Source material:
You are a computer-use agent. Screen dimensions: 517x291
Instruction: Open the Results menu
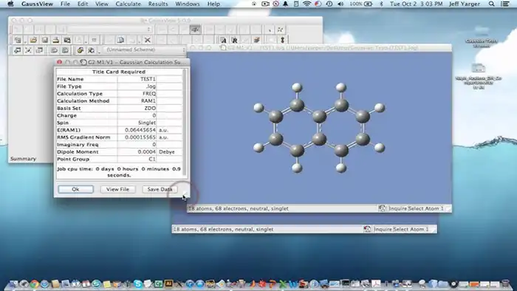(x=157, y=4)
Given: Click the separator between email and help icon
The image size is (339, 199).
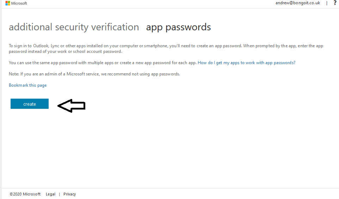Looking at the screenshot, I should pos(327,3).
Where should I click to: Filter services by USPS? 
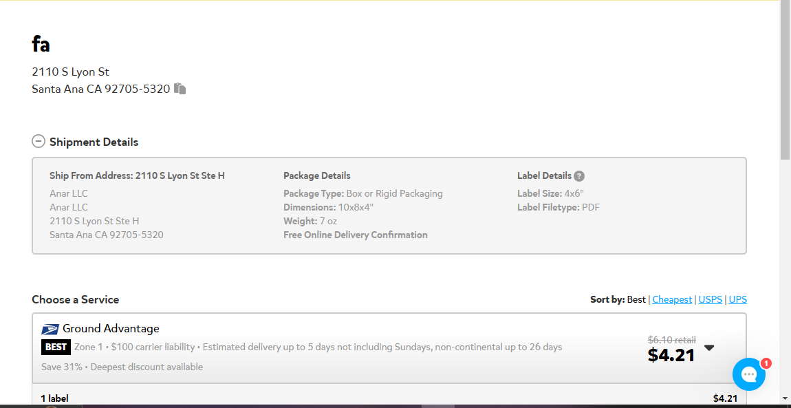(711, 299)
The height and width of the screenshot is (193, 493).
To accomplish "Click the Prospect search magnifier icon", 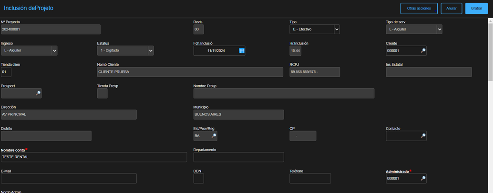I will (38, 93).
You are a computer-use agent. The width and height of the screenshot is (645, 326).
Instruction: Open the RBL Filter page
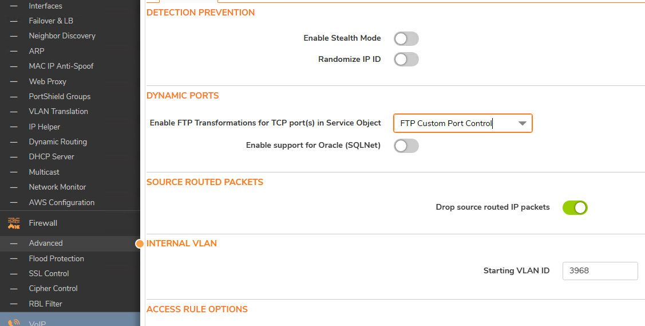[x=45, y=304]
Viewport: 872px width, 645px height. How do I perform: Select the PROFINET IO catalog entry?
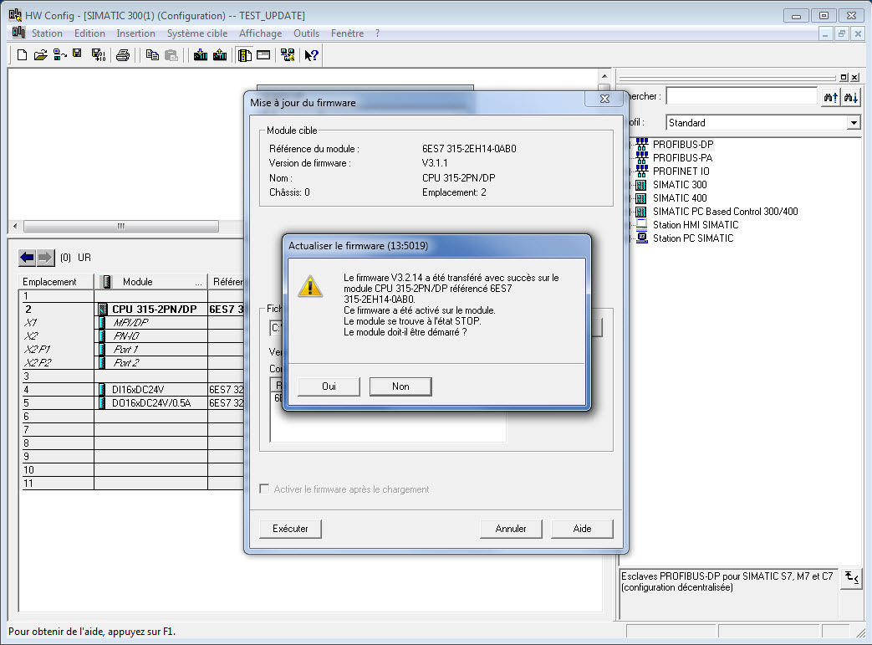681,171
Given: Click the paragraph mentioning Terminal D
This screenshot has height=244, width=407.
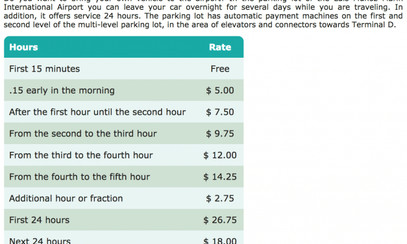Looking at the screenshot, I should (203, 14).
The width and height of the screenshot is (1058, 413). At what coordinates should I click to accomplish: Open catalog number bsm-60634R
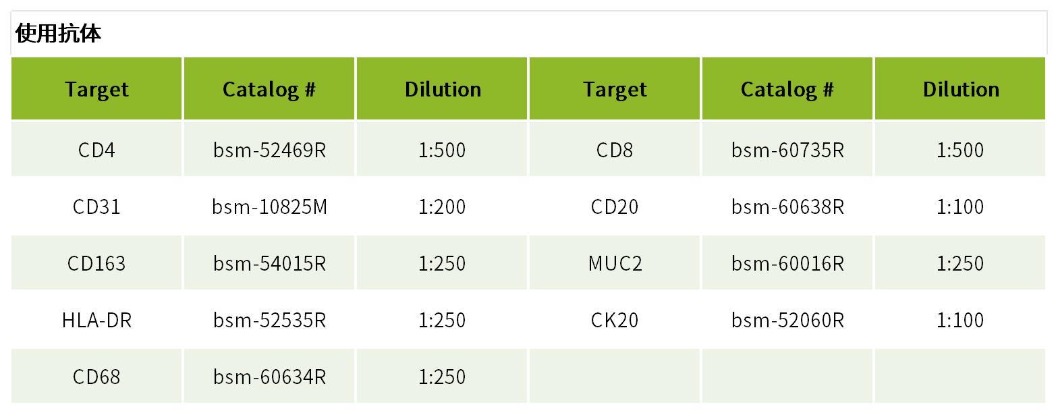point(269,377)
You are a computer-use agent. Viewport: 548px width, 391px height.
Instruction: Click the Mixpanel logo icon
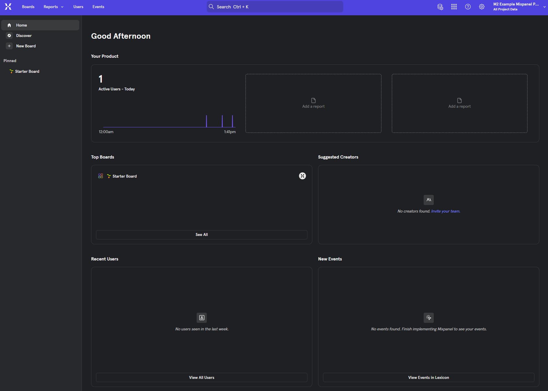8,7
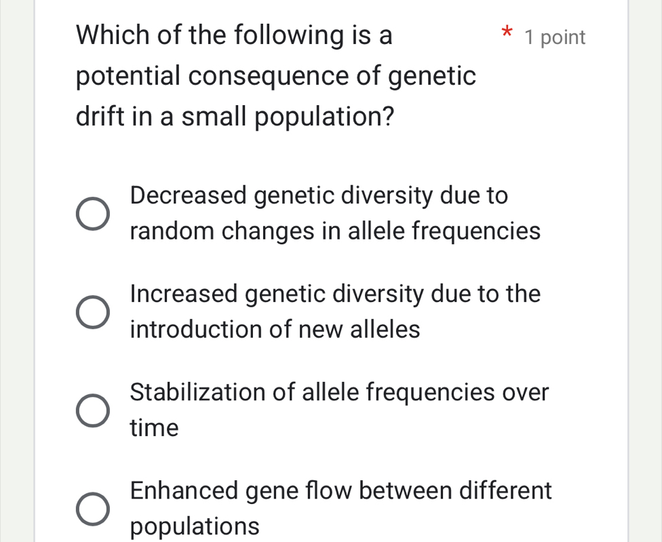
Task: Select 'Enhanced gene flow between different populations'
Action: click(341, 507)

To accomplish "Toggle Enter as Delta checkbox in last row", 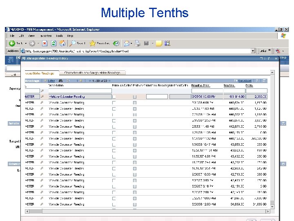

What the task requires: In the entries above, find each line that has the word "computer". Copy it.

Answer:
You are a computer-use agent. Screen dimensions: 517x291
You are a computer-use agent. The width and height of the screenshot is (645, 326).
You are a computer-use agent. Viewport: 548px width, 391px height.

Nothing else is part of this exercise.